Richard Myers on Human Genome Project: Early Controversies
  Richard Myers     Biography    
Recorded: 29 May 2003

So when Luca Cavalli-Sforza and others started this project in the early ‘90s it was very controversial. I think they, people weren’t ready for it yet. I think he may not have explained well enough to some of the people who he worked with. I think what ended up happening is that he recruited Hank Greeley, who is a law professor and also a professor in genetics at Stanford in my department, to really work on the Informed Consent and the privacy issues with them. And so all the individuals were consented, things were taken care of and I think were much, much better. I do think that, I think it is good that people are paying attention to this. And really the best way to do this is to engage the community. To make them be part of the project, rather than just coming in and taking samples from them. And it really has been the new approaches that are being taken. The HapMap Project did a really good job of that as well. So I think it’s important that these are taken care of. I don’t think anything nefarious was done, but I think that by going back and consenting it really helped to make it okay.

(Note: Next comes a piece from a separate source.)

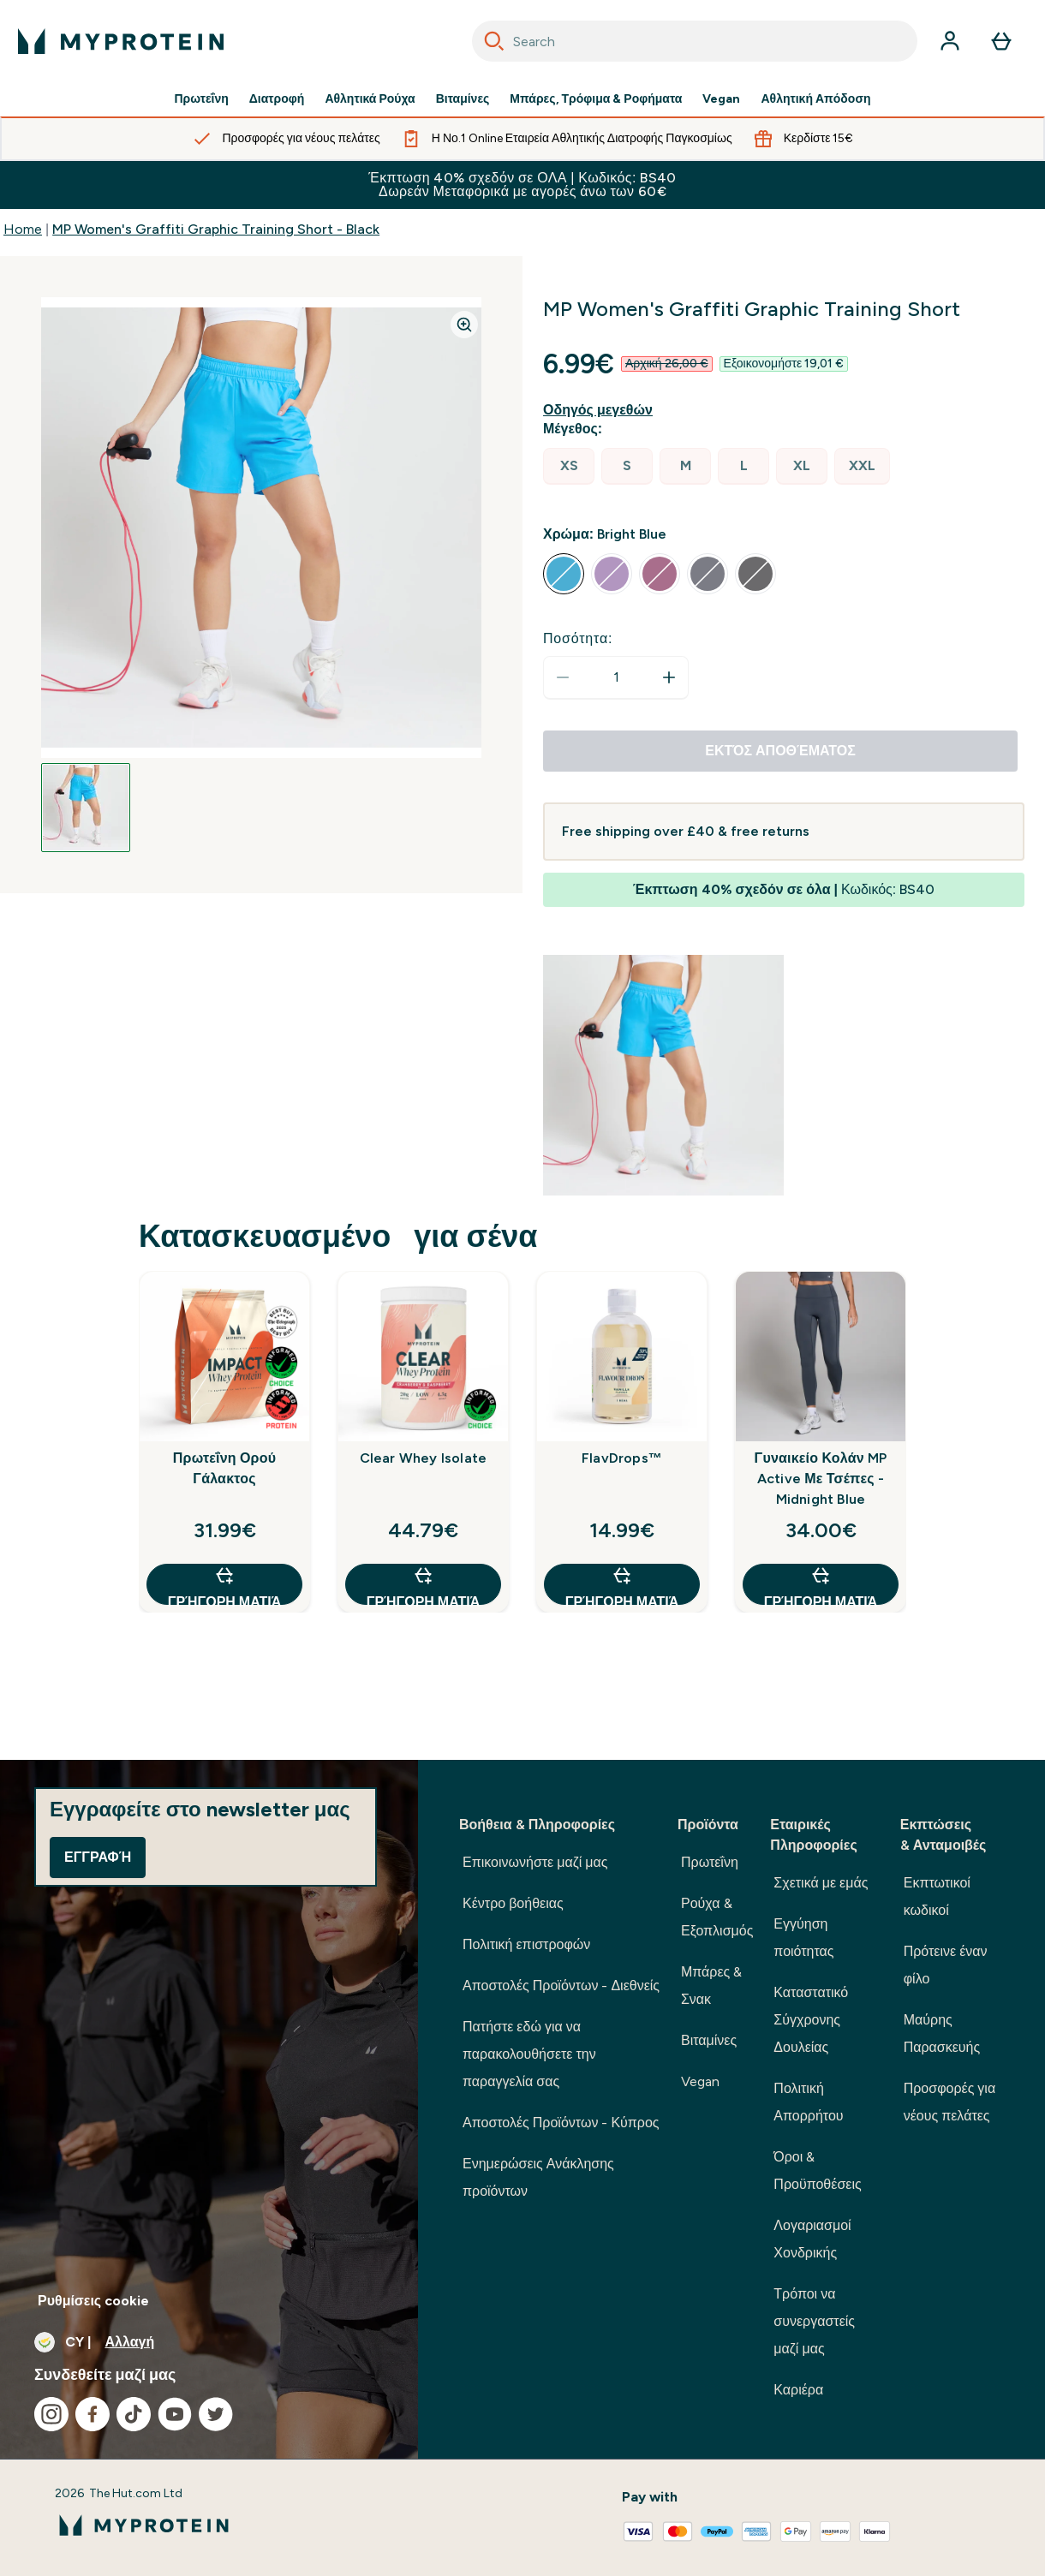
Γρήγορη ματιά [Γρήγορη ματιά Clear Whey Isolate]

Richard Myers, biochemist and geneticist, is currently Director of the HudsonAlpha Institute for Biotechnology in Huntsville, Alabama.

Following his undergraduate degree in biochemistry from the University of Alabama (B.S., 1977), Dr. Myers earned his Ph.D. in Biochemistry from the University of California at Berkeley (1982) with Robert Tjian. His postdoctoral work was performed at Harvard University with Tom Maniatis. In 1986 he joined the faculty of the University of California at San Francisco, and remained there until 1993 when he moved to Stanford University School of Medicine. He had been Professor and Chair of the Department of Genetics and Director of the Stanford Human Genome Center until July 2008 when he was named to his current position.

Dr. Myers is a member of numerous committees concerned with human genetic diseases and the Human Genome Project including the Genome Resources and Sequencing Prioritization Panel (GRASPP) and is Chair of the Genome Research Review Committee of the National Human Genome Research Institute of the National Institutes of Health. He is also a member of the Biology and Biotechnology Program Advisory Committee of the U.S. Department of Energy. Dr. Myers has received numerous awards including the Pritzker Foundation Award (2002), the Darden Lecture Award from the University of Alabama (2002), the Wills Foundation Award (1986-2001) and was a Searle Scholar (1987-1990).

Myers was involved in every human genome meeting at Cold Spring Harbor Laboratory and has attended CSHL symposia since 1986.